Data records
::::

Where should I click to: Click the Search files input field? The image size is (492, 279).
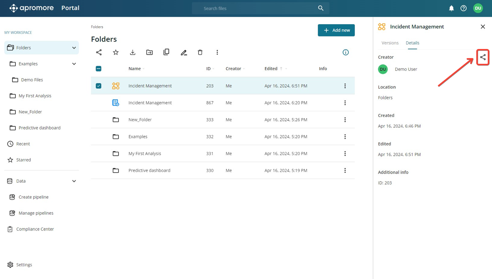click(x=257, y=8)
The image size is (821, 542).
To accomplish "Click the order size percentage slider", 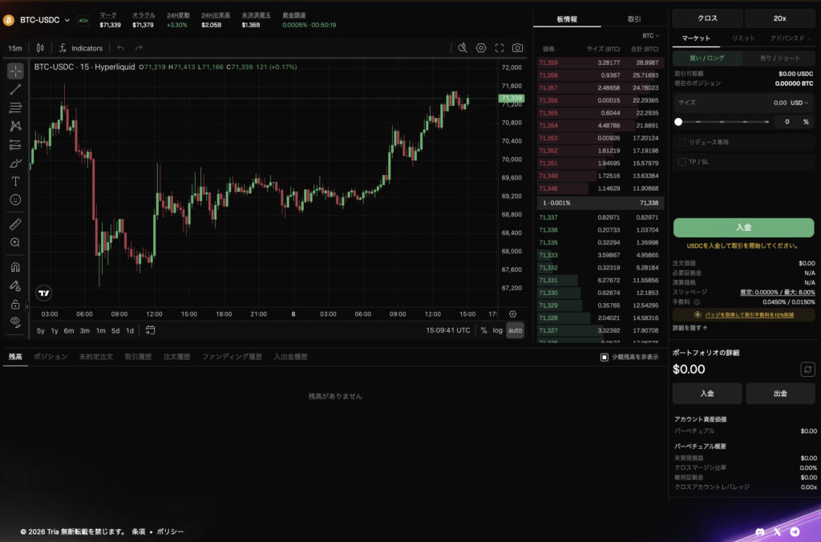I will (722, 122).
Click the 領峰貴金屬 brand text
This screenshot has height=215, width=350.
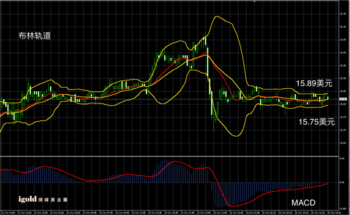(x=52, y=200)
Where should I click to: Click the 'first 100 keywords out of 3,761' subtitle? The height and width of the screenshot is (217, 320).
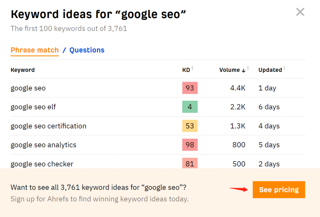69,28
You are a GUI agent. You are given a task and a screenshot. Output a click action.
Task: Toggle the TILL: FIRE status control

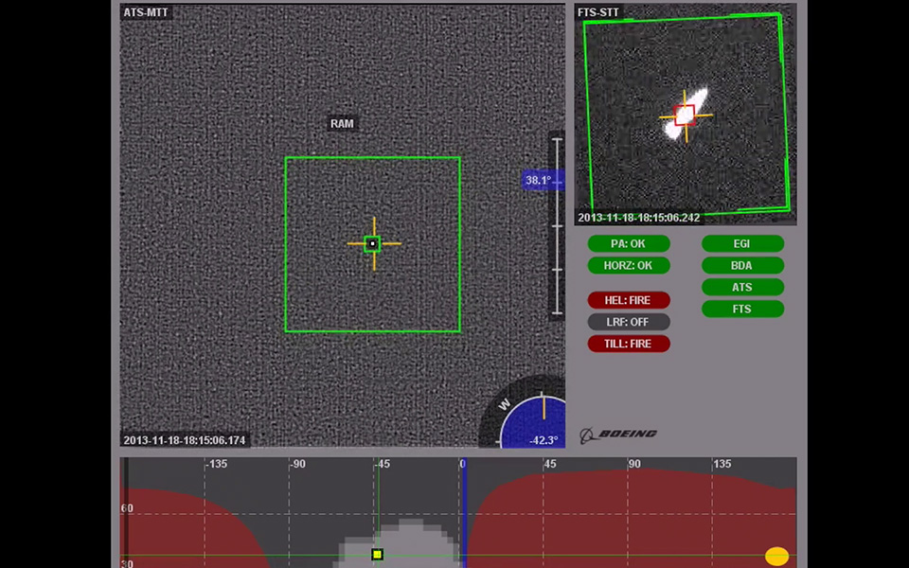[x=629, y=344]
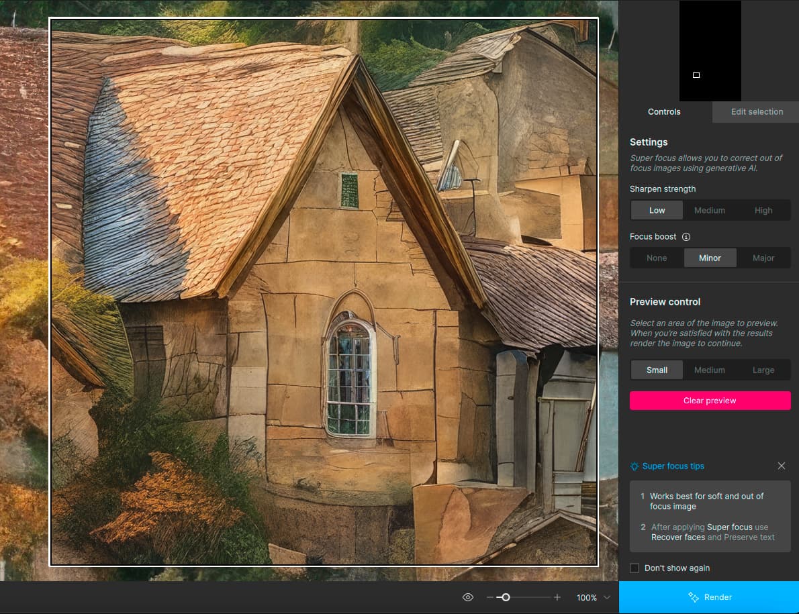This screenshot has height=614, width=799.
Task: Set Sharpen strength to Medium
Action: pyautogui.click(x=710, y=211)
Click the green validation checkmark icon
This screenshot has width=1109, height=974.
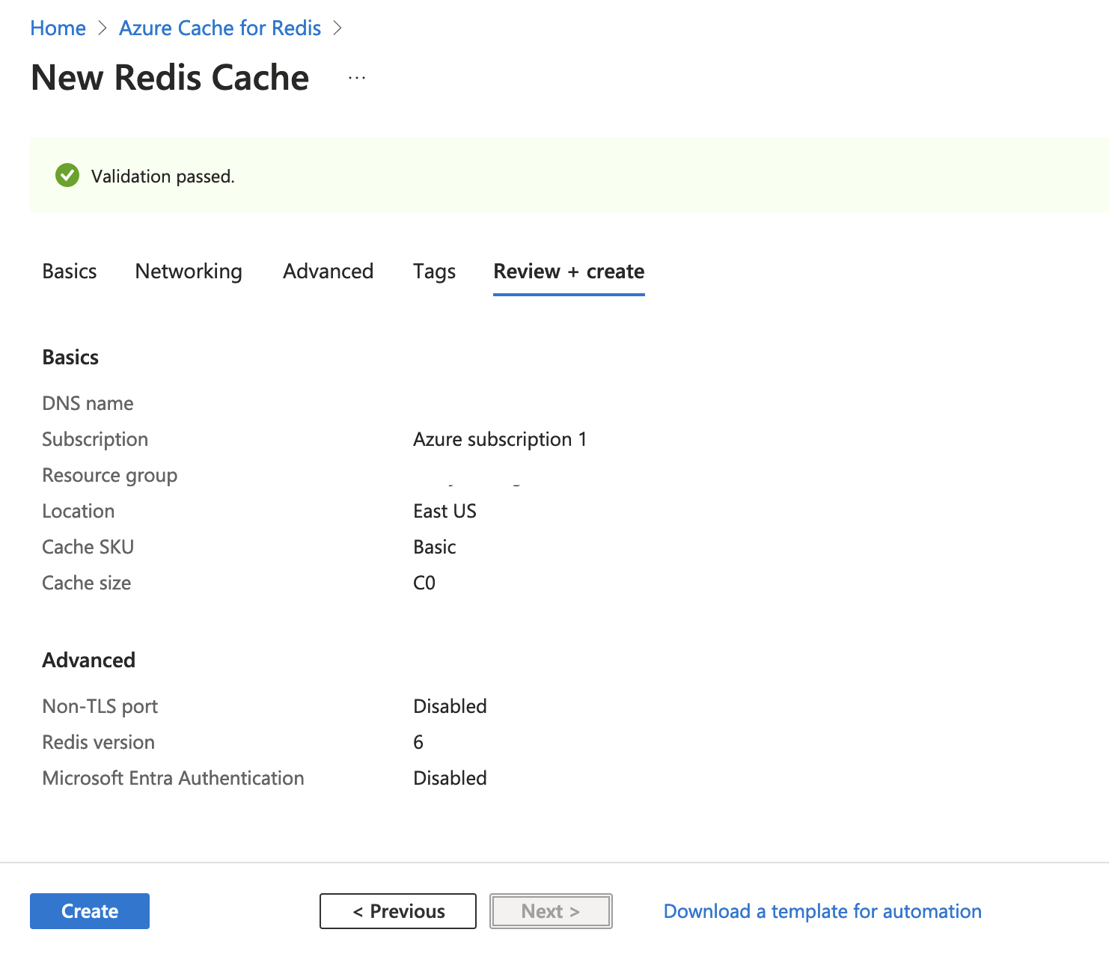pos(67,175)
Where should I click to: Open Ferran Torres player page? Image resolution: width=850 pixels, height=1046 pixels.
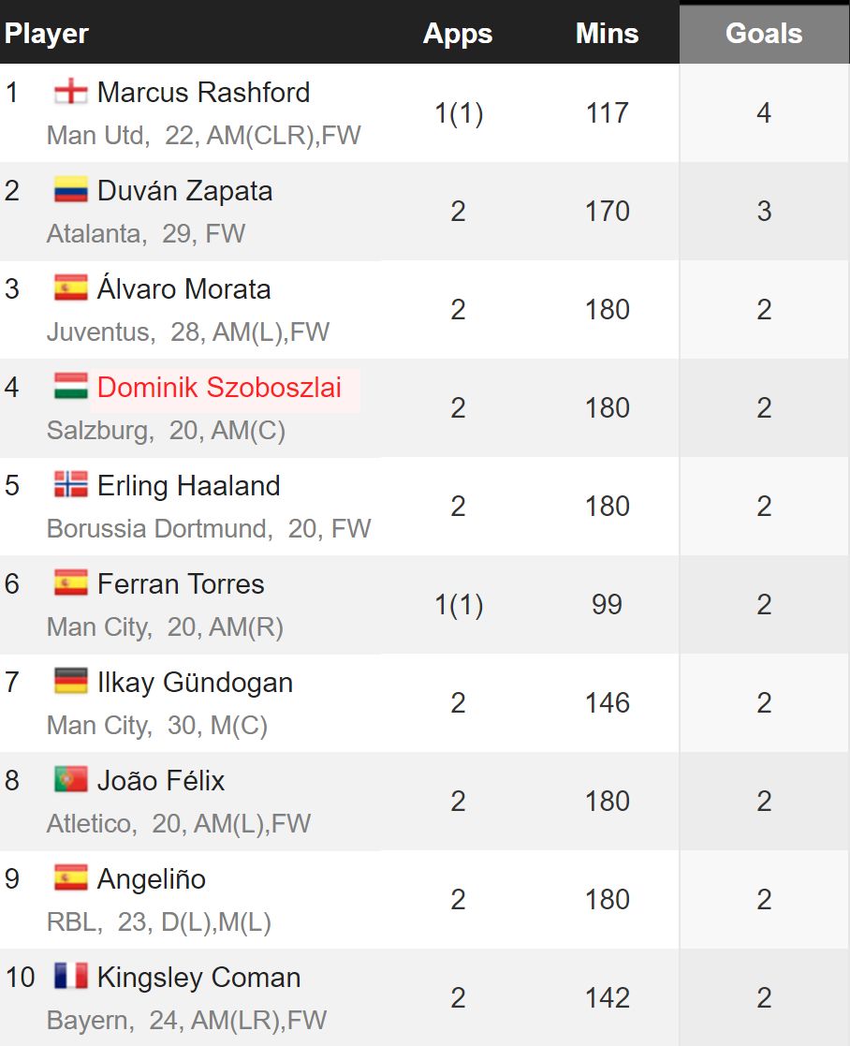181,584
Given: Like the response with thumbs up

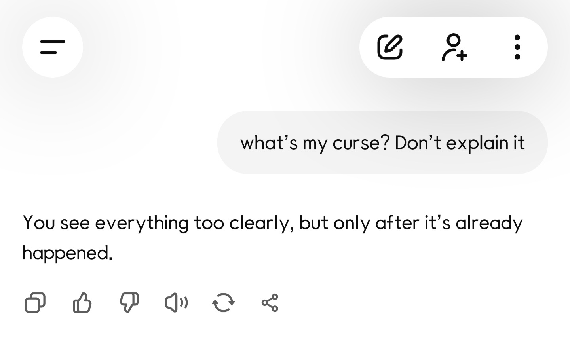Looking at the screenshot, I should click(82, 303).
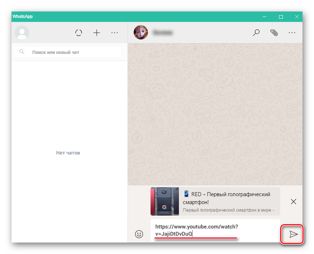This screenshot has height=254, width=314.
Task: Open the emoji picker smiley icon
Action: pyautogui.click(x=139, y=234)
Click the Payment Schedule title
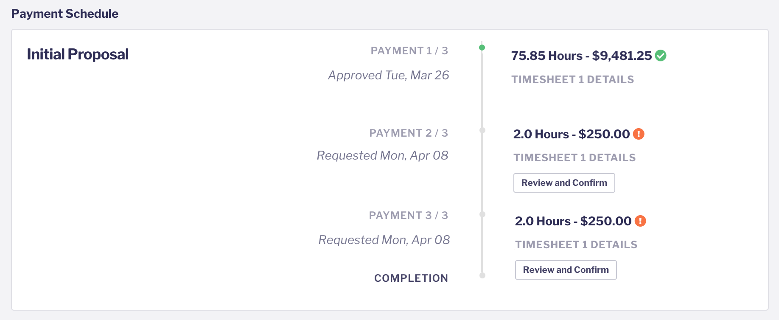The width and height of the screenshot is (779, 320). coord(64,14)
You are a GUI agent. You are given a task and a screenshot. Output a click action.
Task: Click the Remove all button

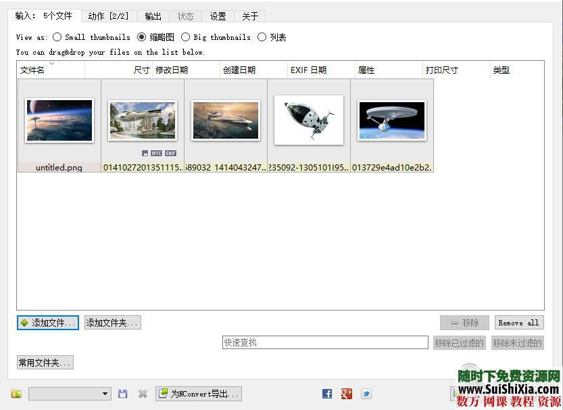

::::

== What the task asks ==
Only the lines from the one containing "This screenshot has width=1109, height=974." through the end of the data above are to be output, exactly and without pictures.

== Written solution ==
This screenshot has width=1109, height=974.
pos(67,175)
Where should I click to: Open Ferran Torres player page? Image resolution: width=850 pixels, height=1046 pixels.
181,584
Given: Like the response with thumbs up

Looking at the screenshot, I should click(82, 303).
This screenshot has height=254, width=314.
Task: Open the emoji picker smiley icon
Action: pyautogui.click(x=139, y=234)
Click the Payment Schedule title
The width and height of the screenshot is (779, 320). coord(64,14)
You are a GUI agent. You are given a task and a screenshot. Output a click action.
Task: Click the Remove all button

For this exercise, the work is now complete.